As the earth warms, ice melts, and it occasionally gives up things we’d rather it didn’t. A study of ice from a nearly 15,000-year-old Tibetan glacier suggests that it may contain a variety of viruses that have never been seen before. The viruses discovered thus far are unlikely to infect people, let alone endanger our health, but we don’t know what else is out there.
“These glaciers grew gradually, and along with dust and gases, many, many viruses were also deposited in that ice,” Ohio State University’s Dr Zhi-Ping Zhong said in a release. “The glaciers in western China have received little attention, and our objective is to utilize this data to reconstruct historical habitats. Viruses are present in these habitats.”
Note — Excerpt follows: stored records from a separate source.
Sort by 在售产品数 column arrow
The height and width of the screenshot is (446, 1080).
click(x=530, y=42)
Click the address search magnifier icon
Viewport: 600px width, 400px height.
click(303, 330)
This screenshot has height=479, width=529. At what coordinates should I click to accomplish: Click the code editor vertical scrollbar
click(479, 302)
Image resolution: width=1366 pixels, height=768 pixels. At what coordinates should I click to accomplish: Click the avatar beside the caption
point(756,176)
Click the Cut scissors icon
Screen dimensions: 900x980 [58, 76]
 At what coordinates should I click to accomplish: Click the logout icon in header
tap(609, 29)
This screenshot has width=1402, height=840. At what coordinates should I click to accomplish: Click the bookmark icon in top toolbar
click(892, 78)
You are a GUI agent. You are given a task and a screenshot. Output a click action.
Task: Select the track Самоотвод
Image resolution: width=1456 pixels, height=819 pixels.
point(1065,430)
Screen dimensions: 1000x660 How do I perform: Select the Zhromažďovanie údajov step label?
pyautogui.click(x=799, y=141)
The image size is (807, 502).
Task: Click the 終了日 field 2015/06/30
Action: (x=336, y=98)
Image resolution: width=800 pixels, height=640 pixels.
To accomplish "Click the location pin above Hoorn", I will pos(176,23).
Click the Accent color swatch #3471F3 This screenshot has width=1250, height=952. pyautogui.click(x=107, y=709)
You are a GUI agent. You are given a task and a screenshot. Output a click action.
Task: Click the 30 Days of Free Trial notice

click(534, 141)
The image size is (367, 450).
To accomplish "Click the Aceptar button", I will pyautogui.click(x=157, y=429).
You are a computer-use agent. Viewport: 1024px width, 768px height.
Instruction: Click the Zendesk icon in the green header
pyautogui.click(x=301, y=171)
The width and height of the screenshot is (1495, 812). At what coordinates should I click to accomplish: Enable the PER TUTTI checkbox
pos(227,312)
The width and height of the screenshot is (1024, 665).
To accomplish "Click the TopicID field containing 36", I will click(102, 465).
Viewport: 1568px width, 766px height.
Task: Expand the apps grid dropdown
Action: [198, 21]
Zhong and co-authors contributed to this by examining ice cores obtained at the Guliya peak, which is 6,700 meters (22,000 ft) above sea level. The authors claim to have discovered the genetic codes for 33 viruses, just four of which were previously unknown. These four are phages, which are viruses that infect bacteria and are more likely to be used by humans than to represent a threat.
We know less about the other 29 viral kinds, but they are considered to exist (if a virus can be called to be alive) in soil bacteria or plants, rather than mammals. Many of their presumed hosts, especially Methylobacterium, were also discovered frozen in the ice.
“These are viruses that would have flourished in harsh conditions,” co-author Professor Matthew Sullivan explained. “These viruses have gene signatures that allow them to infect cells in cold settings – absolutely bizarre genetic markers for how a virus may live in harsh temperatures. These are difficult signatures to extract, and the method developed by Zhi-Ping to decontaminate the cores and study microbes and viruses in ice could aid in the search for these genetic sequences in other extreme icy environments, such as Mars, the moon, or closer to home in Earth’s Atacama Desert.”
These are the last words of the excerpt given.